Two women and a man, all in their 20s, rented the three-bedroom, two-bath house last February. The fourth tenant was a 4-year-old girl Huey describes as "cute as a button."
The tenants signed a two-year lease at $500 per month. The lease called for Huey to collect $250 from the renters every two weeks. "I didn't want them to get behind," he explained.
When Huey collected rent on March 5, he says, he saw the back door had been broken off its hinges. He asked the renters to leave the house by March 15.
The lease gave Huey the right to evict his tenants if they were more than 15 days late paying rent. When they had not moved out in April, he says, he sent each of the adults a registered letter informing them they were being evicted. They remained on the premises, he said.

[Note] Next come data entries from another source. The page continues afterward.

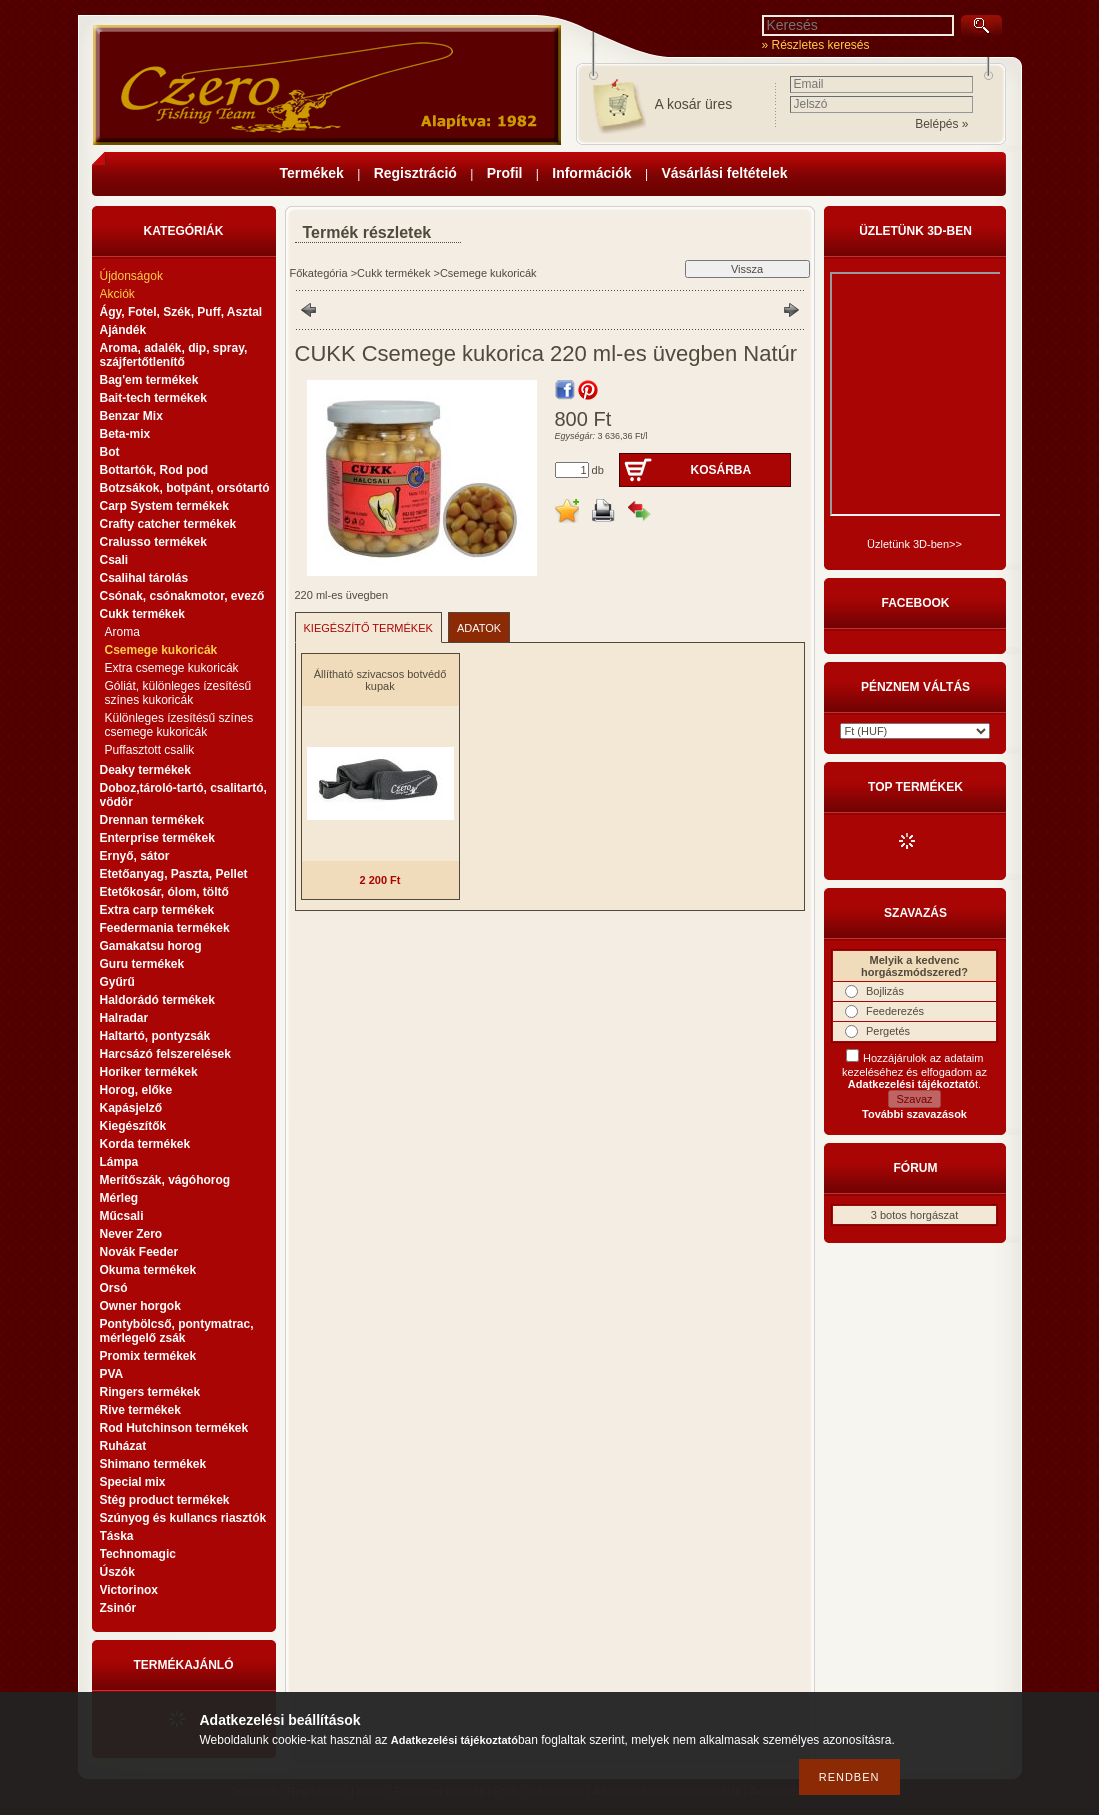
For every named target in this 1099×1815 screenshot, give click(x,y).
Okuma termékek (148, 1270)
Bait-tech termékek (153, 398)
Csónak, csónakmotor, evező (182, 596)
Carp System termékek (164, 506)
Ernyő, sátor (135, 856)
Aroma (122, 632)
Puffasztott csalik (150, 750)
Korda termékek (145, 1144)
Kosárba (720, 470)
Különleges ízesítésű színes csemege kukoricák (179, 725)
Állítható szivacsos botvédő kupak (380, 680)
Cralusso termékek (153, 542)
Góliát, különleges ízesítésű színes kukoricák (178, 693)
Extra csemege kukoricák (172, 668)
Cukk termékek (393, 273)
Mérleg (119, 1198)
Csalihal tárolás (144, 578)
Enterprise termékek (157, 838)
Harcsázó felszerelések (165, 1054)
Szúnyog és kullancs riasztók (183, 1518)
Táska (117, 1536)
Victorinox (129, 1590)
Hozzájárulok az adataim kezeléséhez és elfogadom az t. (914, 1071)
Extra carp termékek (157, 910)
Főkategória (319, 273)
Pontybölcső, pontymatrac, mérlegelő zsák (177, 1331)
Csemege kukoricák (161, 650)
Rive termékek (140, 1410)
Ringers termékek (150, 1392)
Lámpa (119, 1162)
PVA (112, 1374)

Ultimately Huey sued to get them to leave. Cape Girardeau lawyer David Summers says tenants may be sued for both rent and damage inflicted on the property. Another type of suit, called an unlawful detainer lawsuit, is filed when the tenant has remained in the premises after the lease has been terminated or has expired.
The tenants did not respond to summonses for the court date. On June 6, Associate Circuit Judge Peter Statler issued a judgment ordering the three tenants to pay Huey $1,250 in rent and turning the premises over to the landlord within five days.
Three months is a particularly long eviction process, Summers says. "A ballpark number is 35 to 60 days."
Huey doesn't know where the tenants are and doesn't expect ever to collect the money.
Couldn't file complaint
But Monday, he went to the Cape Girardeau Police Department to file a complaint against the tenants for damaging the property. He says he was told he could not do so.
Without commenting on the specifics of Huey's situation, Capt. Carl Kinnison said enforcing property damage laws can be difficult in situations involving landlords and tenants because the cases often become civil suits and are not prosecuted criminally.
At one time, the 72-year-old Huey and his wife had 20 rental properties but gradually have been selling them off; the William Street house is the last one they still own. He has had two heart attacks and back surgery. They spend a lot of time in North Carolina working for a Southern Baptist mission.
They have owned the house at 922 William St. for 16 years. There was a problem with a previous tenant but nothing of this magnitude, says Huey, who is getting out of the business now.
All the trash and belongings the tenants left behind will be scooped into a city collection receptacle Wednesday. The house is for sale, asking price $38,000.